Saved data entries:

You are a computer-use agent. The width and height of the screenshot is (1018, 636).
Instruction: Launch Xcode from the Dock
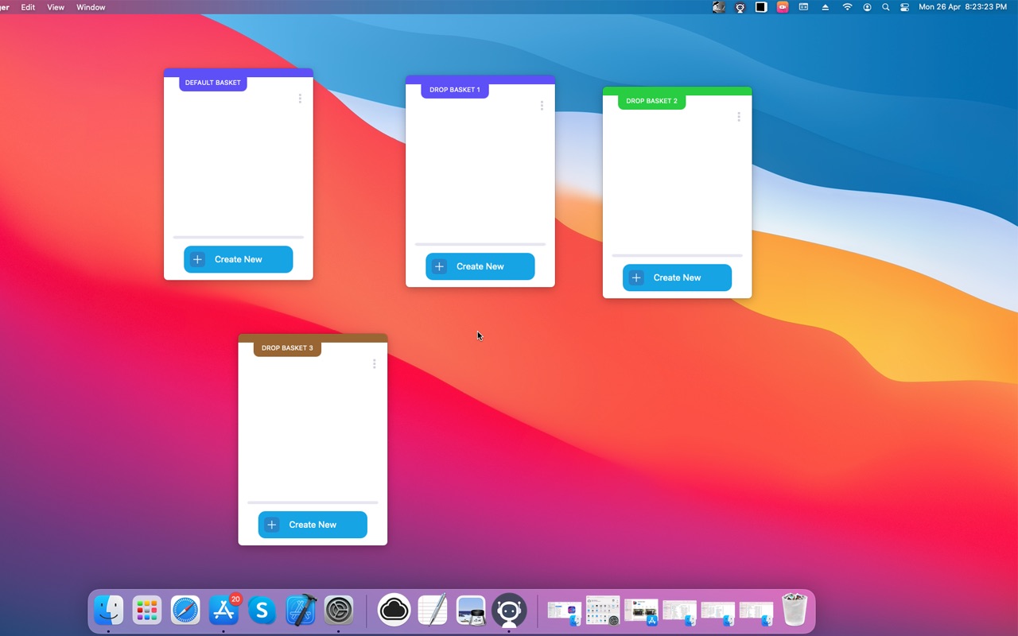[301, 611]

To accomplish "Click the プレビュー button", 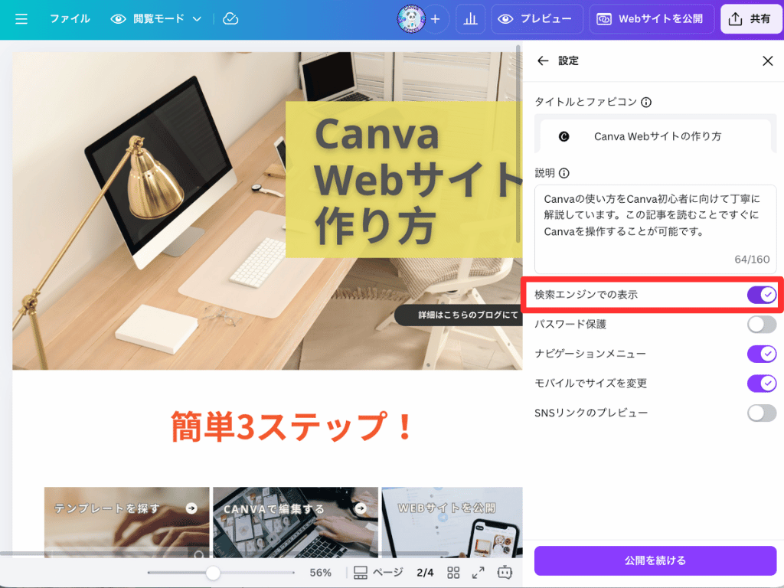I will 537,19.
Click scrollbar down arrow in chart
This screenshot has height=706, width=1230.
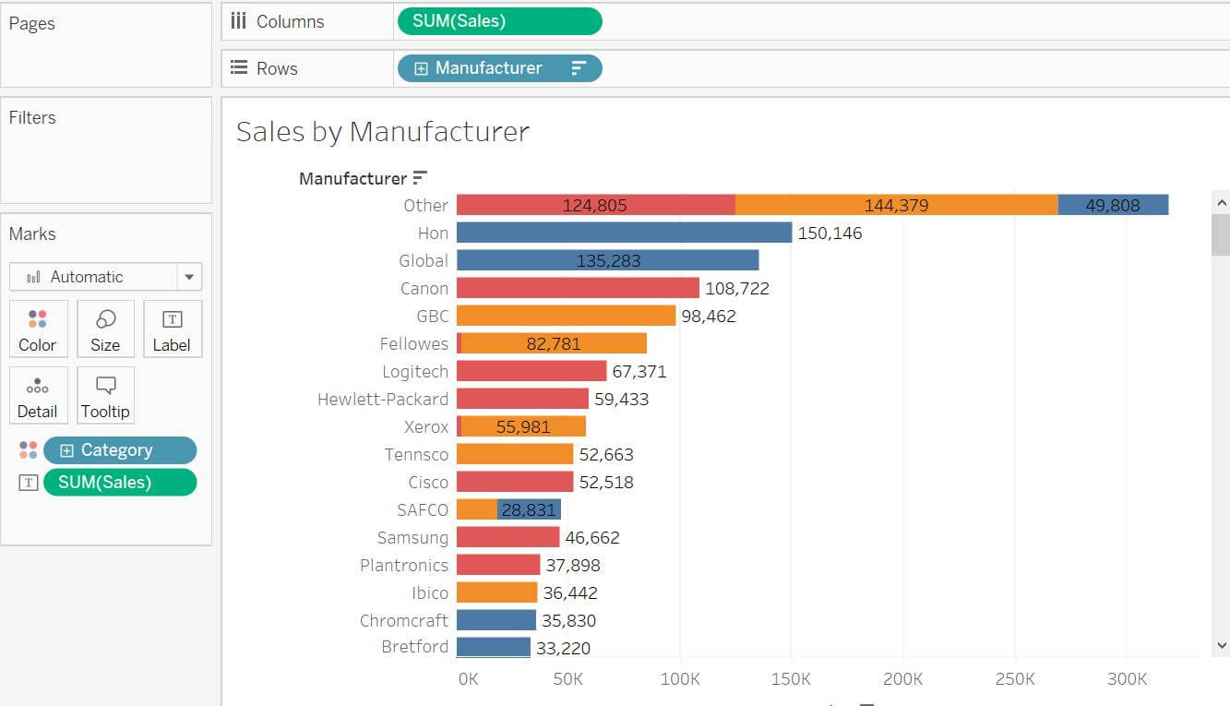pos(1222,646)
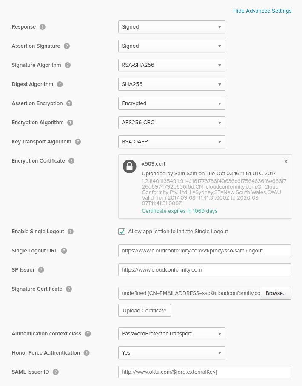Click the lock icon on x509.cert

click(x=129, y=166)
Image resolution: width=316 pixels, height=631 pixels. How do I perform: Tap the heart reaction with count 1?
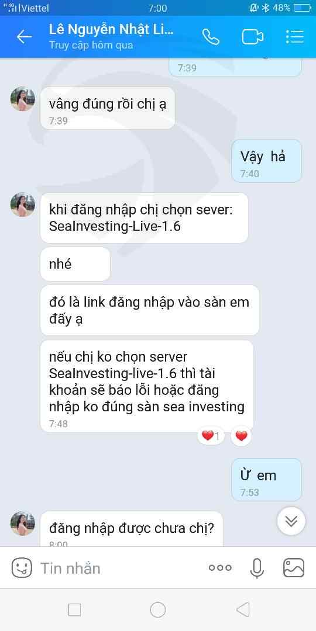(211, 436)
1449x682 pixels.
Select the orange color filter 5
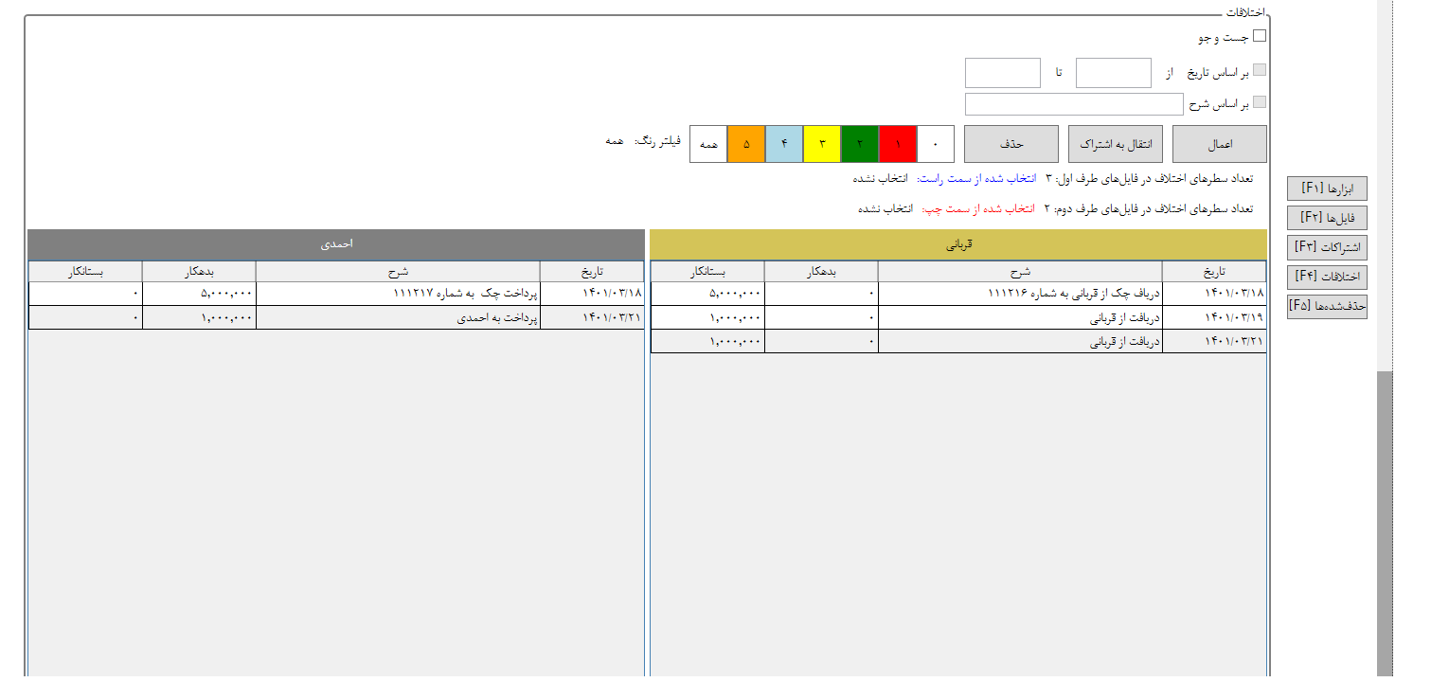[746, 144]
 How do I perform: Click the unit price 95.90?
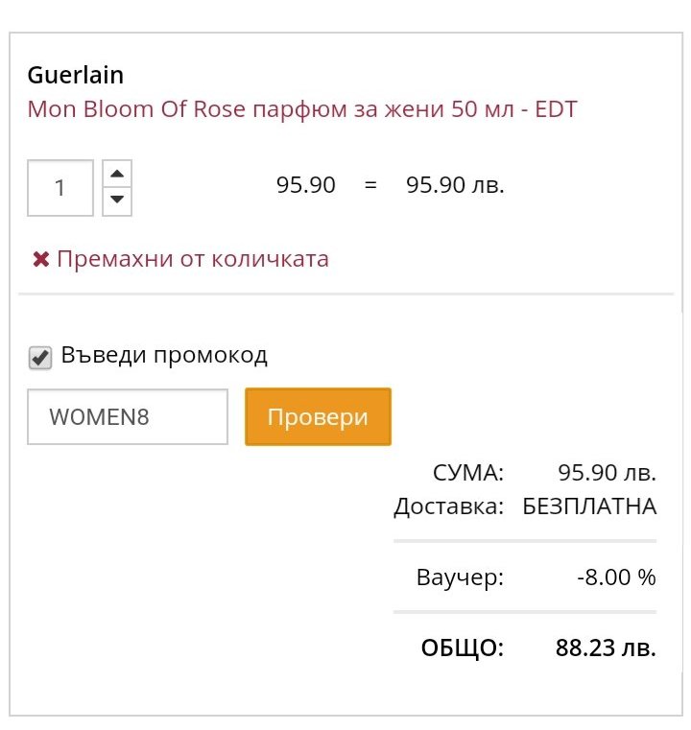[x=305, y=185]
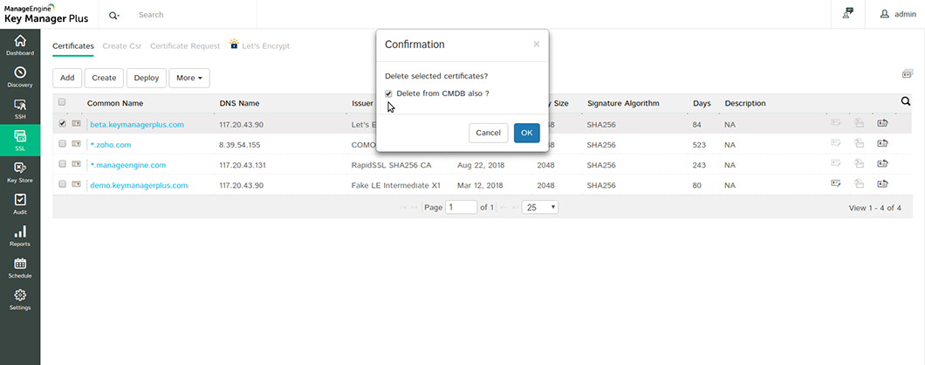
Task: Open the Discovery section in sidebar
Action: [x=19, y=77]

__HOW TO COMPLETE THIS TASK__.
Beginning with the line that contains "Select the orange color filter 5", reproduce every line through the end of the records above exactly, leaving pictures out.

__RESPONSE BOX__.
Select the orange color filter 5
[746, 144]
 How do I perform: Click the unit price 95.90?
[x=305, y=185]
Task: Open the Discovery section in sidebar
Action: [x=19, y=77]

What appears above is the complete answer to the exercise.